- Born: January 31, 1892
- Died: June 1981 (aged 88–89)
- Occupation: Physician
- Medical career
- Field: Abortion

= George Loutrell Timanus =

American physician

George Loutrell Timanus (January 31, 1892 - June 1981) was a physician who performed illegal abortions in the Baltimore and Washington, D.C. area from 1920 to 1951.

He graduated from Baltimore City College in 1910 and earned his M.D. at the University of Maryland in 1914.

Timanus and one other abortion provider performed an estimated 90% criminal abortions in Baltimore.

In 1950, Timanus used his criminal trial to challenge the abortion laws in the United States, as Aleck Bourne had done in the UK. However, his trial and that of another doctor, Edgar Keemer, were not understood as challenges by the public, and Timanus and Keemer did not recruit other doctors or patients to their cause in a way that might have built a movement or sparked national conversation.
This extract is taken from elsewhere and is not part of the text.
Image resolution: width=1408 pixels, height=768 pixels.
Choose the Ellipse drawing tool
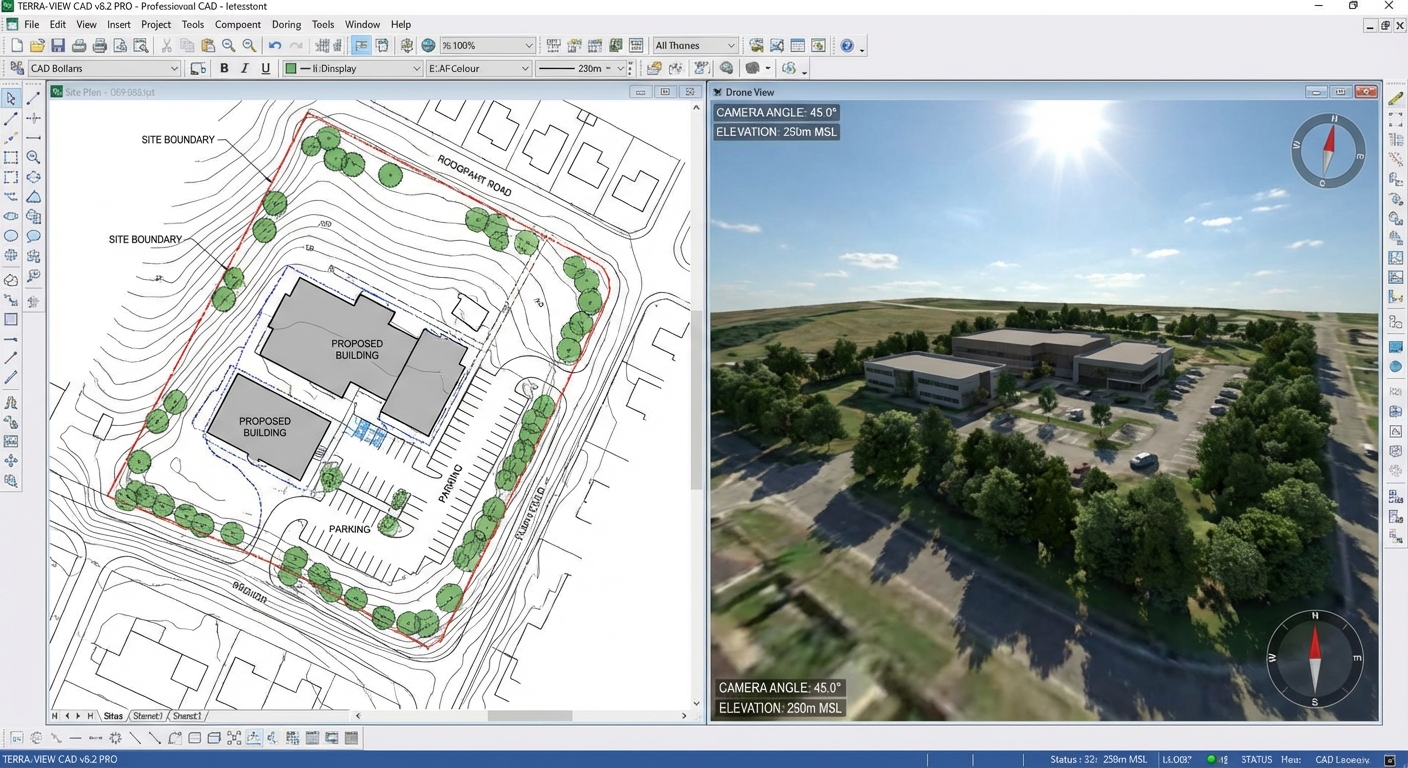tap(12, 236)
He was fined $5,000, sentenced to six months in jail, and barred from further practice of medicine.

Timanus participated in the Planned Parenthood Conference on Abortion in America in 1955. He gave a detailed breakdown of his patients, of whom he kept meticulous records, noting that of 5,200 women on whom he had performed abortions, only two had died. As Garrett Hardin noted, this 0.04% rate, in the days before antibiotics, was not only far lower than the mortality rate for women carrying to term at the time, but still only half the maternal mortality rate a generation later. At the conference, Timanus also lamented that of the 353 doctors who referred patients to him—some of them, Timanus claimed, with letters recommending abortion—none stood up to testify for him when he was arrested.
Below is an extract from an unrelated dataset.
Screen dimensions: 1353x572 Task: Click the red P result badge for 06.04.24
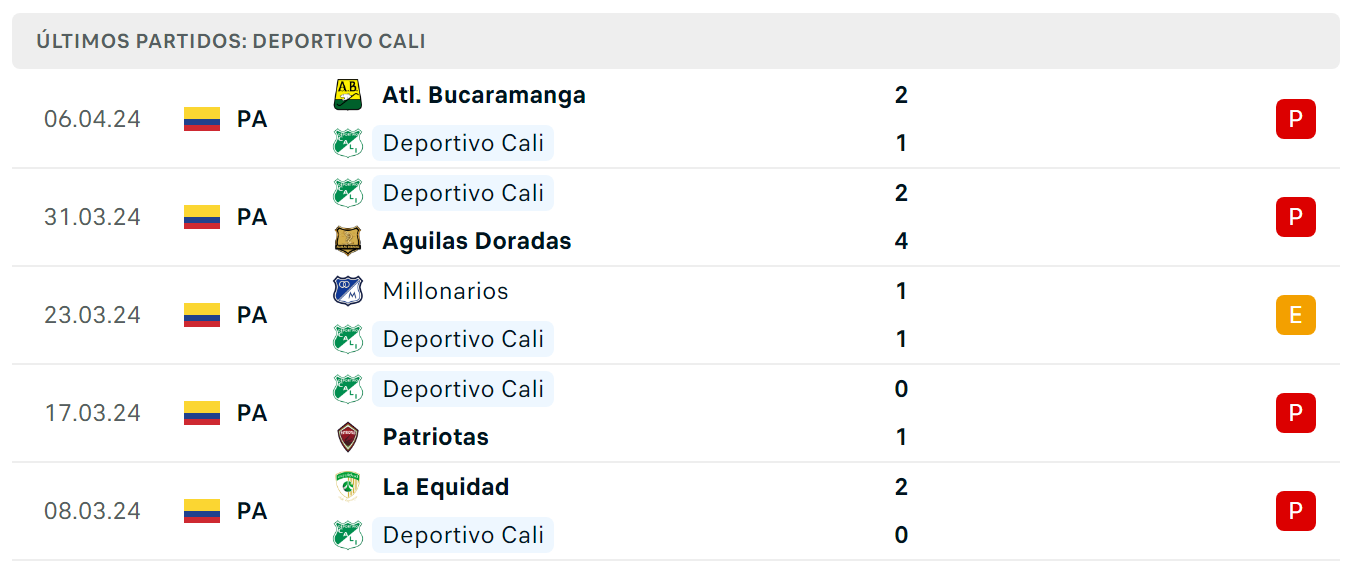[x=1295, y=119]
Timanus asked referring doctors to make a written statement that the abortion was necessary because her life would otherwise be jeopardized.

The breakdown of Timanus' patients was as follows:
- Age 12 - 15: 17
- Age 16 - 20: 688
- Age 21 - 25: 1,834
- Age 26 - 30: 1,268
- Age 31 - 40: 1,312
- Age 41+: 91
- Single: 1,830
- Married: 2,773
- Widowed/Divorced/Separated: 607
- Physicians: 7
- Wives of physicians: 58
- Nurses: 270

Mary Calderone, then medical director of Planned Parenthood Federation of America, noted that Timanus "certainly seemed to be very competent and professional."

Timanus was born in Baltimore, a son of George E. and Nettie Mae (Zimmermam) Timanus. His grandfather Luther Timanus was a judge on the Baltimore County Court.